Extrait à lire →
Le conflit s’est envenimé lorsque le ministère chilien des Travaux publics a refusé la demande d’aide financière du consortium, ainsi que l’extension de la concession dans le but de rétablir sa viabilité économique et de recouvrer l’investissement réalisé dans le nouveau terminal en cours de construction. Nuevo Pudahuel arguait que les revenus de l’aéroport seraient affectés par la pandémie pendant au moins cinq ans, période estimée pour le retour aux niveaux antérieurs du trafic de voyageurs.
D’après le site Internet Pauta Bloomberg, le ministre des Travaux publics, Alfredo Moreno, avançait que l’État lui-même avait subi des pertes considérables dans le cadre du mécanisme de partage des bénéfices qui stipule que 77 % des bénéfices de l’aéroport doivent être transférés à l’État chilien. « Pour chaque peso perdu par les concessionnaires, l’État en a perdu trois fois plus », a-t-il indiqué. En outre, d’aucuns arguaient que la renégociation du contrat n’était pas permise par la loi, qui exige la tenue d’un nouvel appel d’offre.
Dans la notification de leur différend, les opérateurs français mentionnent la politique gouvernementale chilienne exigeant des mesures sanitaires supplémentaires à l’aéroport pour protéger les personnes contre la propagation du coronavirus, ainsi que les refus répétés de l’État de renégocier le contrat. Ils font également référence aux dispositions du TBI sur le TJE, le traitement national et la protection contre l’expropriation.
Dans un entretien accordé à Pulso, le PDG du Groupe ADP, Fernando Echegaray, indiquait que le refus de la demande du consortium posait des risques graves à la concession, qui ne serait plus viable, puisque le contrat n’attribue pas la menace des pandémies au consortium.
« Les effets de la pandémie et le refus par l’État de restaurer l’équilibre économico-financier de la concession ont toutefois causé des dégâts imprévus qui vont non seulement empêcher d’autres investissements majeurs, mais aussi mettre en péril le fonctionnement de l’aéroport. Selon nous, le Chili n’a pas respecté ses obligations de protéger l’investissement étranger au titre de l’accord entre le Gouvernement de la République du Chili et le Gouvernement de la République française sur la promotion et la protection réciproques des investissements », a indiqué Echegaray.

[Données recueillies]
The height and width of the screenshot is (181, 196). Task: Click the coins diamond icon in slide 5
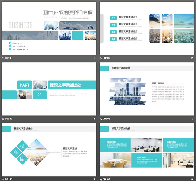pos(16,152)
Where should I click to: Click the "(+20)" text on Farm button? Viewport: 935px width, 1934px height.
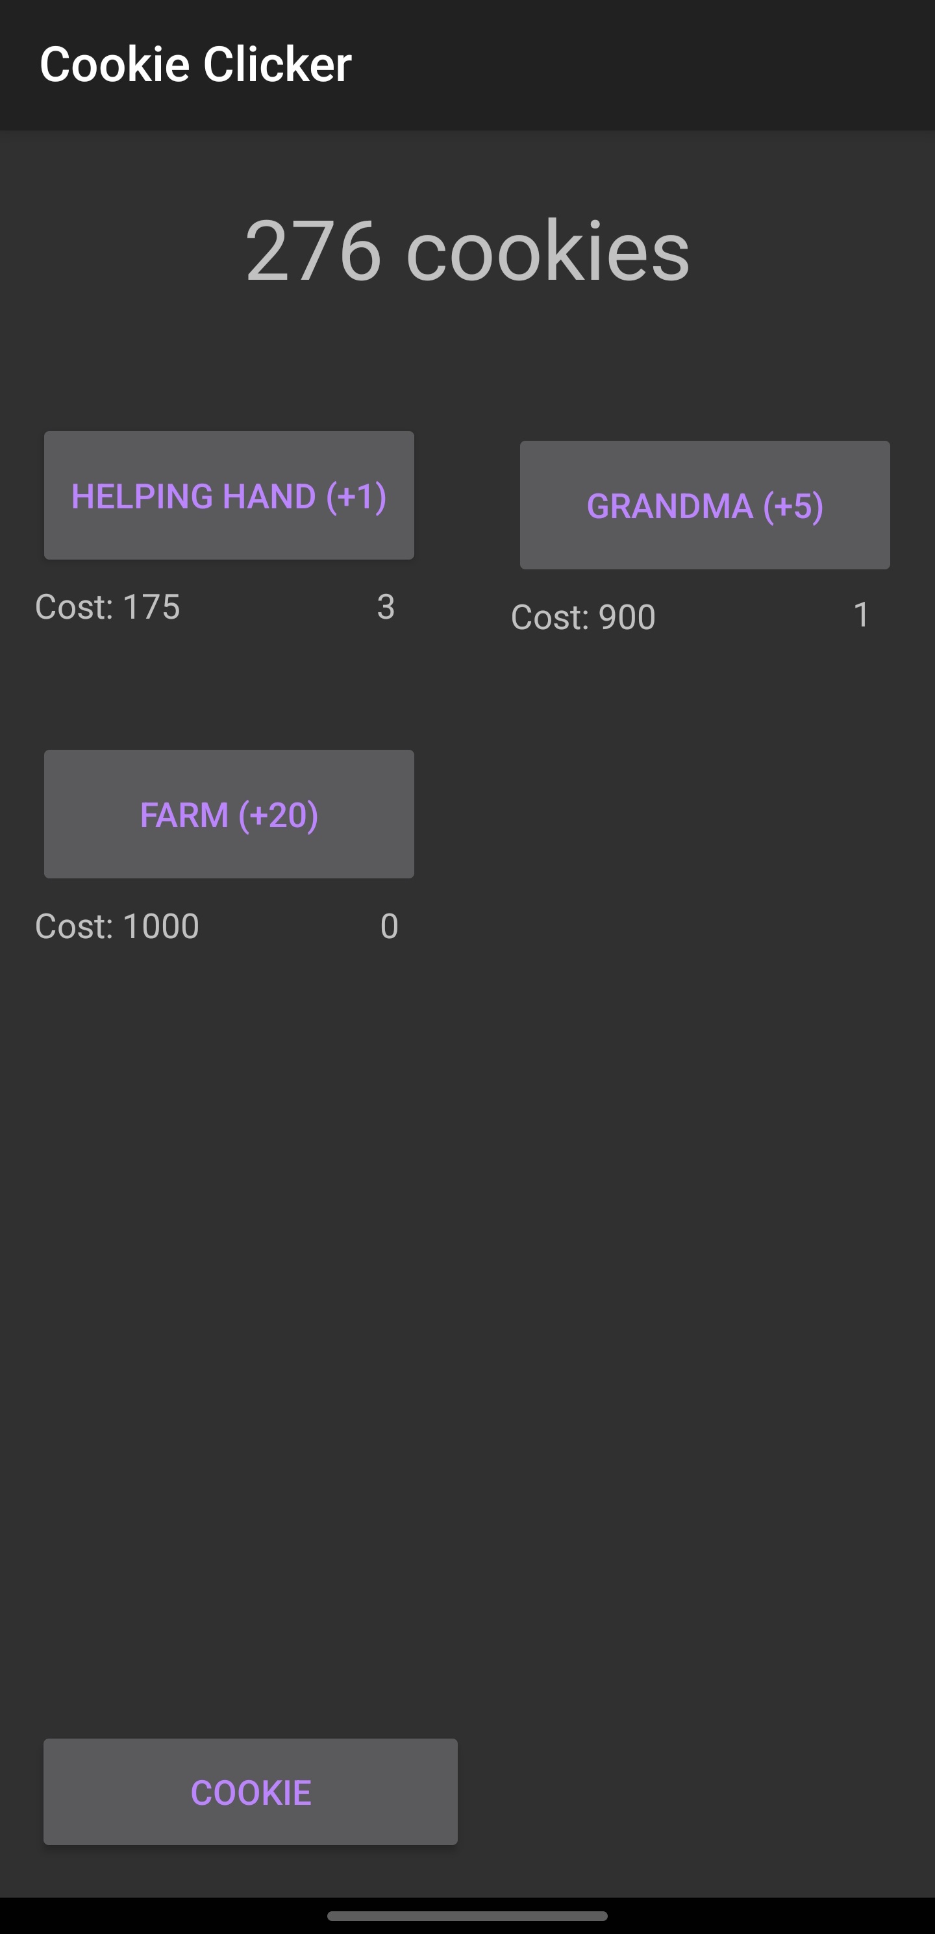coord(278,815)
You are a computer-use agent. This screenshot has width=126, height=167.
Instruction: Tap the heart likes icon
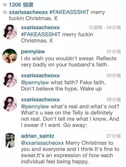[x=5, y=5]

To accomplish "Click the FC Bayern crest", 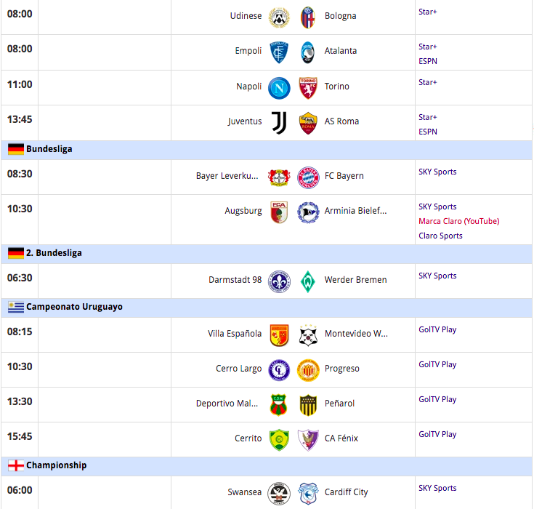I will click(x=308, y=177).
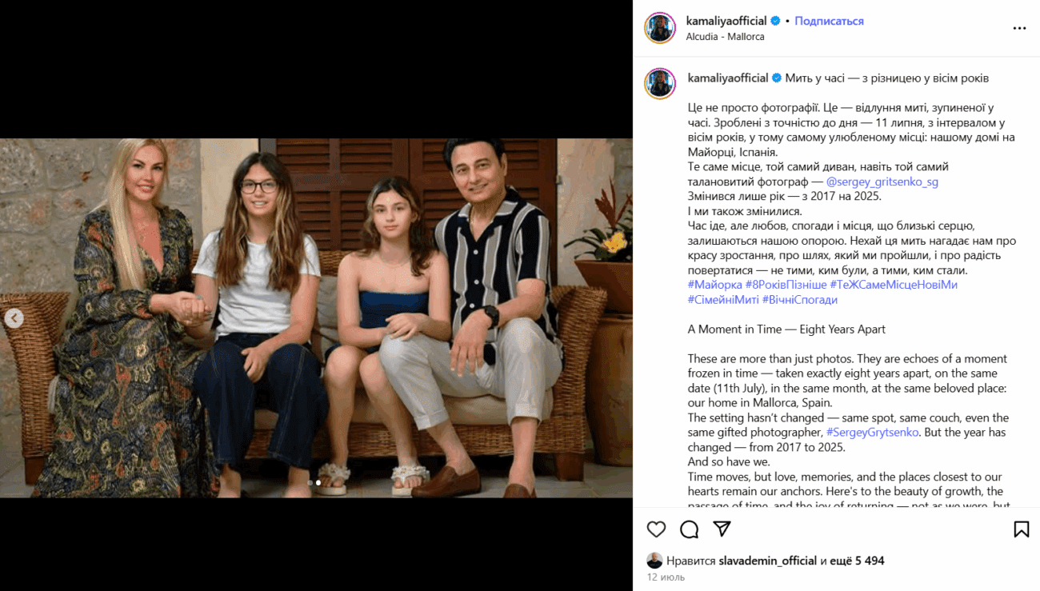Open the three-dot more options menu
This screenshot has width=1040, height=591.
[1019, 28]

Explorer le contenu →
1. Dites si chacune de ces affirmations concorde avec l'extrait sur la concession aéroportuaire chilienne, en répondant par oui ou par non et en citant les mots décisifs du texte : (a) le mécanisme de partage prévoit que 77 % des bénéfices de l'aéroport reviennent à l'État chilien ; (b) Nuevo Pudahuel estimait que les revenus de l'aéroport seraient affectés pendant au moins dix ans ; (c) selon Fernando Echegaray, le contrat attribue la menace des pandémies au consortium.
2. Poursuivez l'extrait sur la concession aéroportuaire chilienne après sa dernière phrase.

Réponses par tâche →
1.
(a) Oui : « 77 % des bénéfices de l’aéroport doivent être transférés à l’État chilien ».
(b) Non : « pendant au moins cinq ans ».
(c) Non : « le contrat n’attribue pas la menace des pandémies au consortium ».

2.
À l’inverse, le ministre Moreno a indiqué que l’aéroport ne court pas de risques puisque le concessionnaire peut être remplacé si Nuevo Pudahuel n’est pas en mesure de poursuivre. « Les entreprises doivent respecter ce qu’il a été demandé d’elles, et ne peuvent espérer utiliser d’autres mécanismes pour recevoir ce à quoi elles n’ont pas droit… ce qu’ils cherchent, c’est un prolongement du contrat, ce qui représente des milliards de dollars » a-t-il affirmé.
Après avoir examiné le recours RDIE au titre du TBI Chili-France, Rodrigo Yáñez, le sous-secrétaire chilien aux Relations économiques internationales, a souligné que la divergence entre le consortium et le ministère des Travaux publics dans le cadre du contrat de concession ne signifie pas nécessairement que l’État chilien a violé ses obligations internationales au titre de l’accord de protection des investissements Chili-France. « Un éventuel procès auprès du CIRDI repose sur ce dernier, et la sentence récente qui met un terme au recours des actionnaires d’Alsacia et d’Express contre l’État fait une distinction très claire entre les actions de nature contractuelle de l’État, et celles réalisées par l’État en qualité souveraine », a expliqué Yáñez à La Tercera.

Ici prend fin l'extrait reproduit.